#!/bin/sh
#
# Compression of files of a PCP archive.
#
# Copyright (c) 2024 Ken McDonell, Inc.  All Rights Reserved.
# 
# This program is free software; you can redistribute it and/or modify it
# under the terms of the GNU General Public License as published by the
# Free Software Foundation; either version 2 of the License, or (at your
# option) any later version.
# 
# This program is distributed in the hope that it will be useful, but
# WITHOUT ANY WARRANTY; without even the implied warranty of MERCHANTABILITY
# or FITNESS FOR A PARTICULAR PURPOSE.  See the GNU General Public License
# for more details.
# 
# You should have received a copy of the GNU General Public License along
# with this program; if not, write to the Free Software Foundation, Inc.,
# 51 Franklin Street, Fifth Floor, Boston, MA 02110-1301 USA
#
# Arguments to compression programs are handled thusly:
# if -A	use all the arg arguments literally, ignore everything else
# else if $PCP_COMPRESS_<PROG>_ARGS set in the environment, use that
# else if $PCP_COMPRESS_<PROG>_ARGS set in /etc/pcp/pmlogcompress/defaults
#         then use that
# else use nothing

. $PCP_DIR/etc/pcp.env

prog=`basename $0`

tmp=/var/tmp/pmlogcompress.$$
status=1
trap "rm -f $tmp.*; exit \$status" 0 1 2 3 15

# Note -A arg (not -a arg) to avoid confusion with -a archive
#
cat <<'End-of-File' >$tmp.usage
# usage: [options] archive ...

Options:
  -A=ARG, --arg=ARG		argument for compression program
  -C=conffile, --config=conffile	alternate defaults configuration file
  -c=PROGLIST, --command=PROGLIST	candidate compression program(s)
  -f=PROG, --use=PROG		use this compression program
  -l=LIMIT, --lower-limit=LIMIT	do no compress files smaller than LIMIT
  -N, --show-me			do nothing, but show me
  -o=TYPE, --optimize=TYPE	choose program to optimize compression
  -V, --verbose			increase verbosity
  -Z=MIN, --min-zstd-size=MIN   minimum file size for compression with zstd
  --help
# end

More than one -A option is allowed, and more than one -c option is allowed.

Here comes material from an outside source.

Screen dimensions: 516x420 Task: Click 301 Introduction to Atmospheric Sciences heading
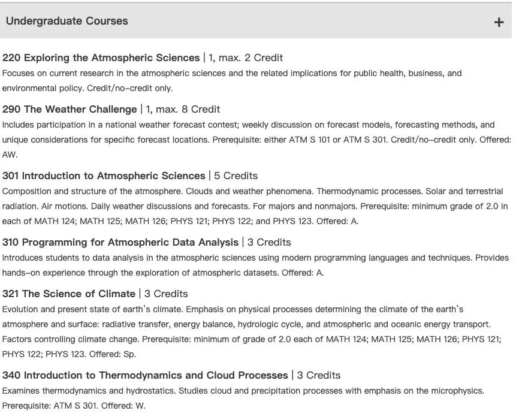click(104, 176)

PROGLIST may be one command, or multiple commands separated by colons,
[default zstd:xz:bzip2:gzip].

Compression program (without -o or -f) depends on installed programs and
file size (use -N to see what would be used, use -f to force a particular
compression program to be used).

Decompression program is selected based on file extension.

LIMIT is in bytes [default 4096]; use 0 to force compression. similarly
for zstd mimimum file size MIN [default 52428800].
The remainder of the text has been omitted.